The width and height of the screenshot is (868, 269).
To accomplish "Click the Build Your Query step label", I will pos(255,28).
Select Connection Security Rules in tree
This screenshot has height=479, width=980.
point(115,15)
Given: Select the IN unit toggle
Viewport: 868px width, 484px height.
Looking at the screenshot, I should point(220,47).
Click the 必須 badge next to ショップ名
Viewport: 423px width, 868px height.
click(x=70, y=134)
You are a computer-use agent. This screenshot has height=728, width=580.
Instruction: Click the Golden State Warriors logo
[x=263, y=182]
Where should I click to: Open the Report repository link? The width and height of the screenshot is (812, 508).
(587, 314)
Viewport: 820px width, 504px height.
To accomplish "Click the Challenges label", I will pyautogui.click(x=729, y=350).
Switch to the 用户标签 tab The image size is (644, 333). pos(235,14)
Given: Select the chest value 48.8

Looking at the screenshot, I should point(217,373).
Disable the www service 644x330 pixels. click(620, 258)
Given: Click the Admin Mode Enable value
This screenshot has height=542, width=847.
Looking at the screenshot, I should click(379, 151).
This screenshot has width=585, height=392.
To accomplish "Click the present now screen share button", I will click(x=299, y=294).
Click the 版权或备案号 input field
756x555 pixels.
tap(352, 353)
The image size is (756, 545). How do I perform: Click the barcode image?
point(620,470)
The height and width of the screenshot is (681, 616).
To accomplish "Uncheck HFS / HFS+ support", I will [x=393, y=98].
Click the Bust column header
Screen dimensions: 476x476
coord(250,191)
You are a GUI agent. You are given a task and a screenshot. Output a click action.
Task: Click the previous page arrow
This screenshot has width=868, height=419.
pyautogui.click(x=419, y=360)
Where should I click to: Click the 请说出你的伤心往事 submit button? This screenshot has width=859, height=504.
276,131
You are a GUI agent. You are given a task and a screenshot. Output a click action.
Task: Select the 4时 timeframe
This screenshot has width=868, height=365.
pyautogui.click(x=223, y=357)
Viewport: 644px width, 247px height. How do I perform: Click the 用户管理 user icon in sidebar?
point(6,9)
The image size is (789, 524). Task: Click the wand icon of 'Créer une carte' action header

### Prompt:
Copy every record exactly, leaving each line intact.

### Answer box:
The width and height of the screenshot is (868, 269).
To accomplish "Click the Build Your Query step label", I will pos(255,28).
Select Connection Security Rules in tree
This screenshot has height=479, width=980.
point(115,15)
Given: Select the IN unit toggle
Viewport: 868px width, 484px height.
Looking at the screenshot, I should point(220,47).
Click the 必須 badge next to ショップ名
Viewport: 423px width, 868px height.
click(x=70, y=134)
You are a computer-use agent. This screenshot has height=728, width=580.
Instruction: Click the Golden State Warriors logo
[x=263, y=182]
Where should I click to: Open the Report repository link? The width and height of the screenshot is (812, 508).
(587, 314)
Viewport: 820px width, 504px height.
To accomplish "Click the Challenges label", I will pyautogui.click(x=729, y=350).
Switch to the 用户标签 tab The image size is (644, 333). pos(235,14)
Given: Select the chest value 48.8

Looking at the screenshot, I should point(217,373).
Disable the www service 644x330 pixels. click(620, 258)
Given: Click the Admin Mode Enable value
This screenshot has height=542, width=847.
Looking at the screenshot, I should click(379, 151).
This screenshot has width=585, height=392.
To accomplish "Click the present now screen share button", I will click(x=299, y=294).
Click the 版权或备案号 input field
756x555 pixels.
tap(352, 353)
The image size is (756, 545). How do I perform: Click the barcode image?
point(620,470)
The height and width of the screenshot is (681, 616).
To accomplish "Uncheck HFS / HFS+ support", I will [x=393, y=98].
Click the Bust column header
Screen dimensions: 476x476
coord(250,191)
You are a GUI agent. You are given a task and a screenshot. Output a click action.
Task: Click the previous page arrow
This screenshot has width=868, height=419.
pyautogui.click(x=419, y=360)
Where should I click to: Click the 请说出你的伤心往事 submit button? This screenshot has width=859, height=504.
276,131
You are a GUI agent. You are given a task and a screenshot. Output a click action.
Task: Select the 4时 timeframe
This screenshot has width=868, height=365.
pyautogui.click(x=223, y=357)
Viewport: 644px width, 247px height. How do I perform: Click the 用户管理 user icon in sidebar?
point(6,9)
The image size is (789, 524). Task: Click the wand icon of 'Créer une carte' action header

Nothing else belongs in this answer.